The clock shown here is obviously akin to Roxbury examples, but because the dial is marked "William McCabe / RICHMOND," both movement and case were long thought to be Virginia productions modeled on New England timepieces. It is now clear that movement and case alike were made in Roxbury or Boston for export to the southern market. In fact, the case is structurally and stylistically identical to documented Roxbury examples. Made of mahogany and white pine, it displays the fretted top ornament characteristic of New England clocks, while the hood, shoulder, and waist moldings closely match those on eastern Massachusetts cases. In typical Roxbury fashion, the quarter-columns stand on rather tall plinths but there are no corresponding blocks above the capitals. The closely spaced white pine glue blocks that reinforce the joints between the columns and the case sides, and the horizontally laminated rail above the door (mahogany on the bottom and white pine above), also mimic New England construction. The case even features nailed-on rails to support the movement and seat board. This detail, common in the Boston area, is almost never seen in the South where seat boards usually rest directly on the upper ends of the case sides.

The movement to which McCabe added his name also copies the Roxbury-Boston variety, and the white dial closely resembles the imported British dials on many Willard clocks. Horologist David Todd believes, however, that a modest percentage of the white dials in America, including some used by the Willards, were American made. The absence of a false plate on the McCabe movement strongly suggests that the dial is American, as does the slightly inferior nature of the brass casting. The hands closely resemble those on other Willard clocks but are unlike common British examples and probably were made by a Roxbury or Boston artisan as well.

Records confirm that McCabe was a trained clockmaker. As early as 1804, McCabe placed notices in the Richmond newspapers expressing gratitude to residents for their past patronage and noting that he continued to make and repair "all kinds of Watches and Clocks." McCabe continued to produce and retail a wide range of timepieces during the next decade, moving his shop several times and regularly taking on new apprentices and journeymen. McCabe also served as a captain in the local militia, which explains why he sold military articles like epaulets, plumes, and cockades.

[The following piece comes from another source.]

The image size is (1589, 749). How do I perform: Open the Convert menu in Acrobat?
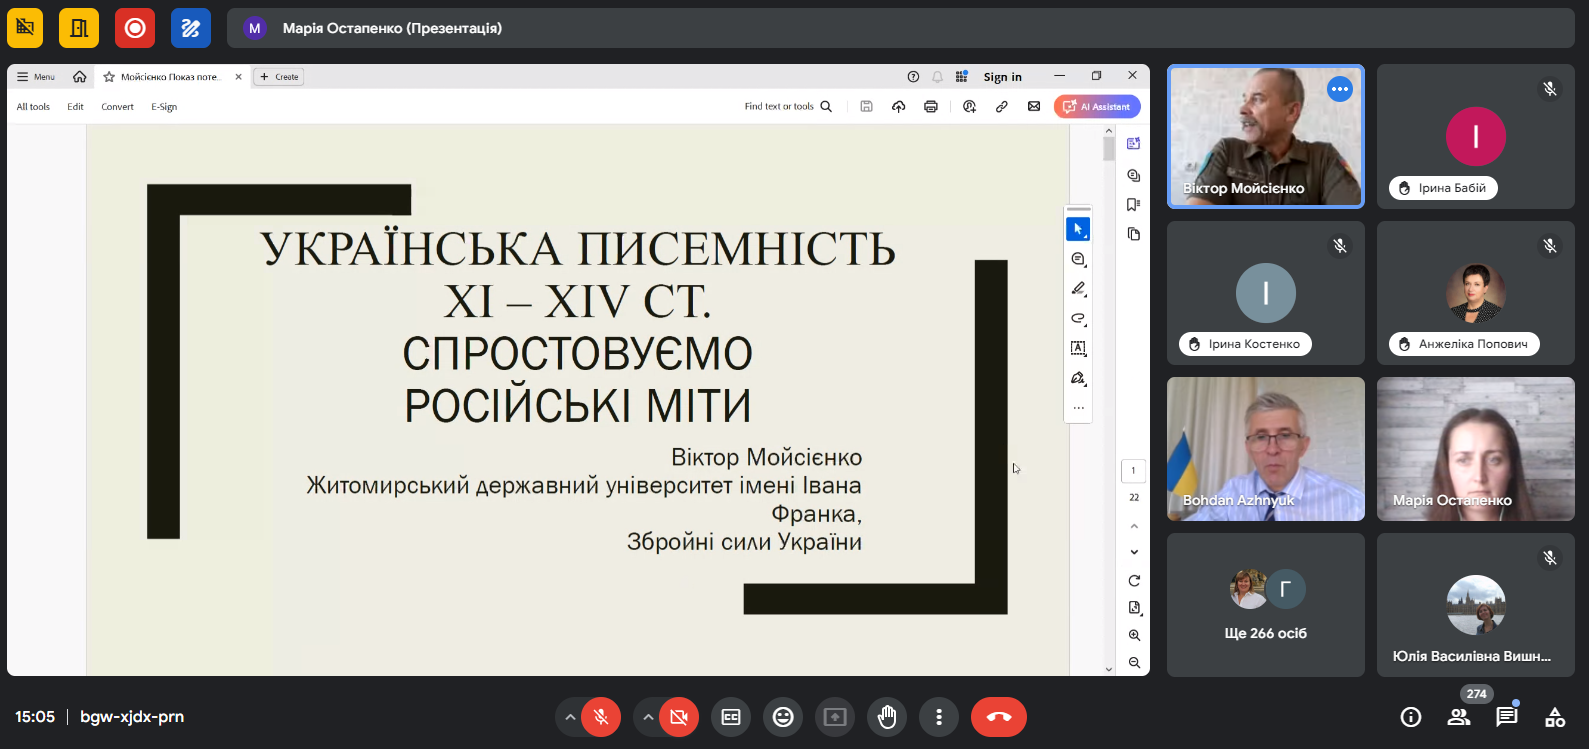(x=117, y=107)
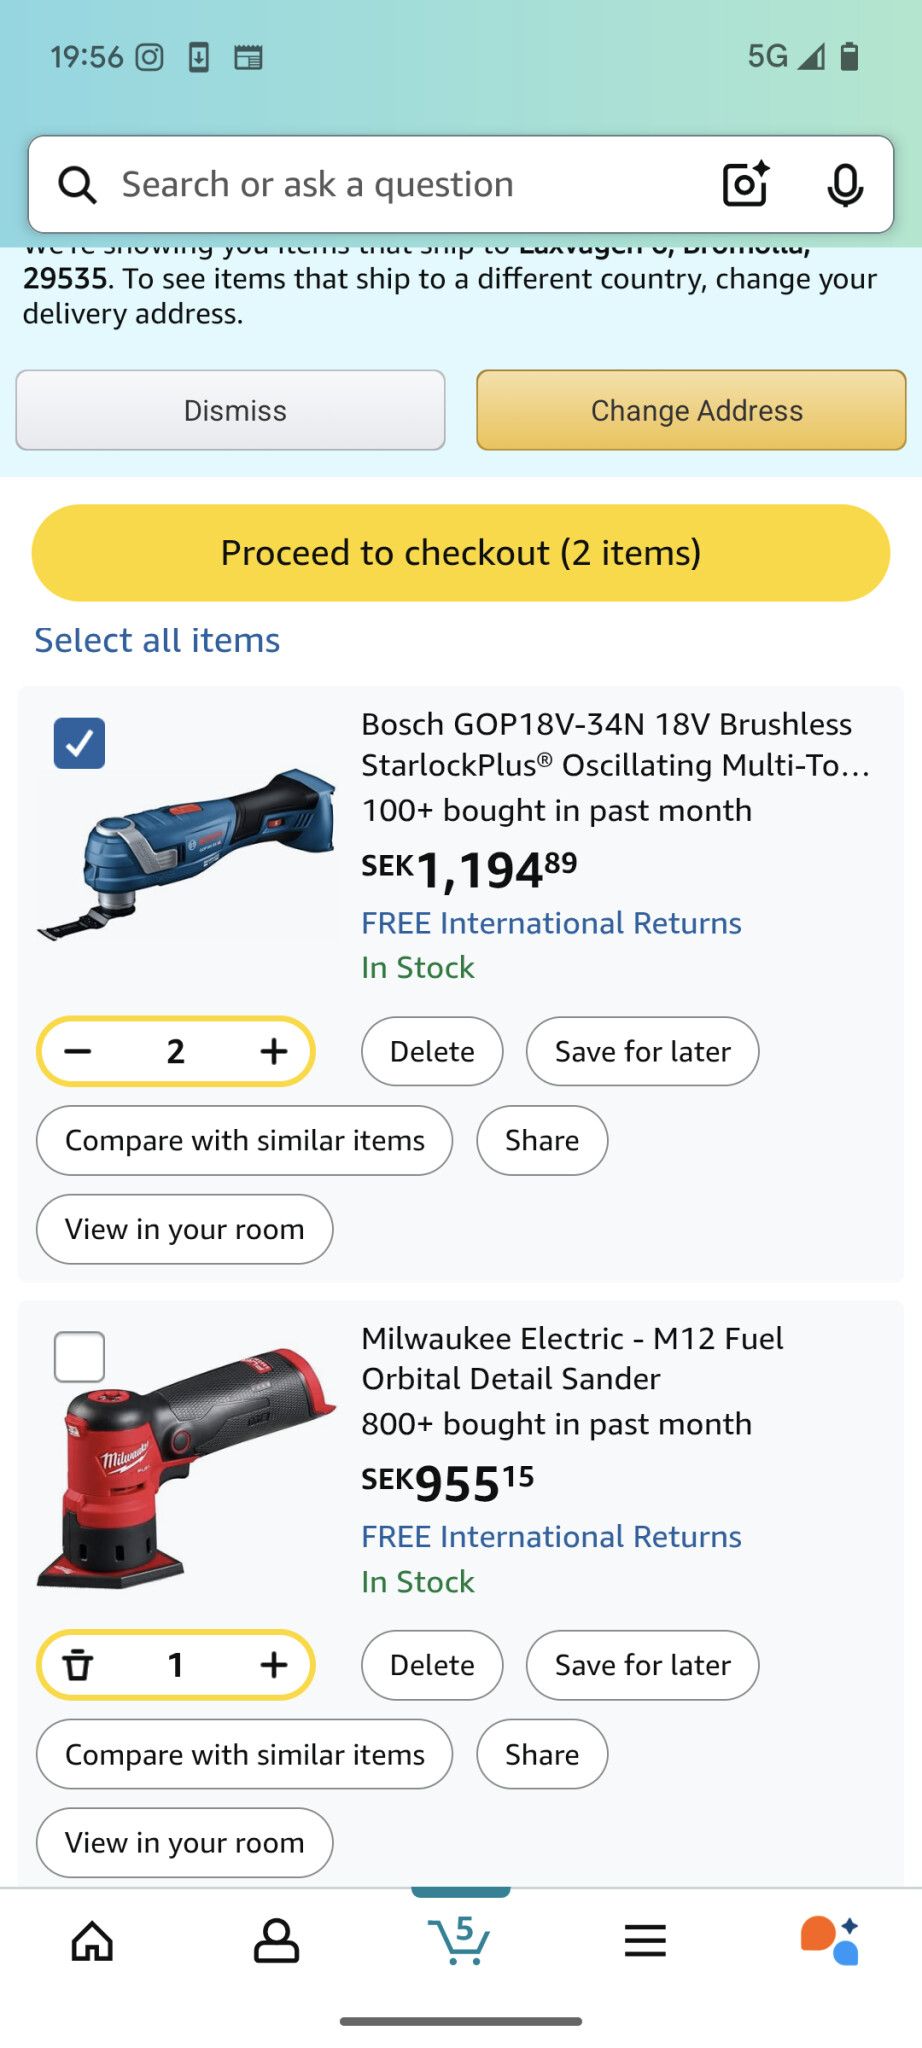
Task: Open the Home tab in bottom bar
Action: coord(92,1941)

After 1810, McCabe regularly announced the availability of "Watches and Clocks of every description," including gold and silver watches, eight-day clocks, and watch keys and seals. Although McCabe continued to make some movements, as demonstrated by his purchase in 1813 of a "Cutting Engine" at the estate sale of another Richmond clockmaker, he also advertised imported English and French timepieces at the "SIGN of the Large GOLD WATCH." In an effort to expand his business, McCabe also sold clocks at Robert Poore's furniture wareroom, one of the many new local retail outlets where both locally made and imported furniture was available. McCabe was still at work as late as 1820.

That McCabe added his name to a movement imported from New England was neither unusual nor intended to deceive his customers; instead, it was an advertisement. Putting his name where the owner of the clock could see it frequently was logical because repairs and annual cleaning and oiling were important parts of every clockmaker's business. Charleston, South Carolina, clockmaker Joshua Lockwood followed the same practice fifty years earlier by importing British tall clocks and engraving his name on the brass dials.

McCabe's long, prosperous career in Richmond is representative of the experience of other early nineteenth-century urban clockmakers. Once expensive objects reserved for the wealthy, clocks and watches became increasingly available after 1800, largely due to the emergence of manufactories like the Willards', Seth Thomas's, and Eli Terry's, and retail shops like McCabe's. This development coincided with a changing awareness of time that is reflected by the creation of the timed workday and the installation of large clocks in church towers and government buildings. The success of the Willards, McCabe, and countless other post-Revolutionary artisans was tied to the profound way in which time and timepieces became essential parts of the daily routine for Americans at almost all levels.